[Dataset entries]
──────────

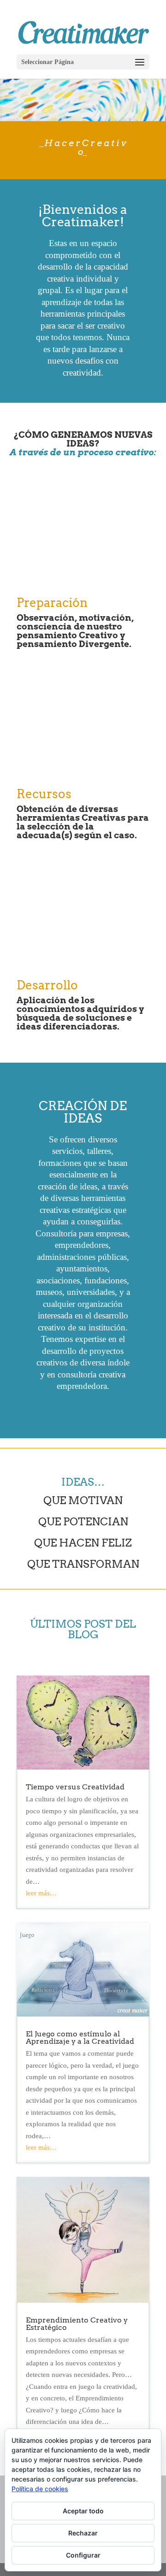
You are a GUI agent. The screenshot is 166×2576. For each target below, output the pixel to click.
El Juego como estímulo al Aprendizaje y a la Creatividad (80, 2037)
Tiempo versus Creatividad (75, 1786)
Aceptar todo (83, 2511)
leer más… (41, 1893)
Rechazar (83, 2533)
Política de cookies (40, 2489)
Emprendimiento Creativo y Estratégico (77, 2324)
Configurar (83, 2555)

──────────

## ACTIVITY:
Reproduce only the lines between the line containing "Tiempo versus Creatividad (75, 1786)" and the last line of the records, those two lines included, exactly.

## YOUR RESPONSE:
Tiempo versus Creatividad (75, 1786)
Aceptar todo (83, 2511)
leer más… (41, 1893)
Rechazar (83, 2533)
Política de cookies (40, 2489)
Emprendimiento Creativo y Estratégico (77, 2324)
Configurar (83, 2555)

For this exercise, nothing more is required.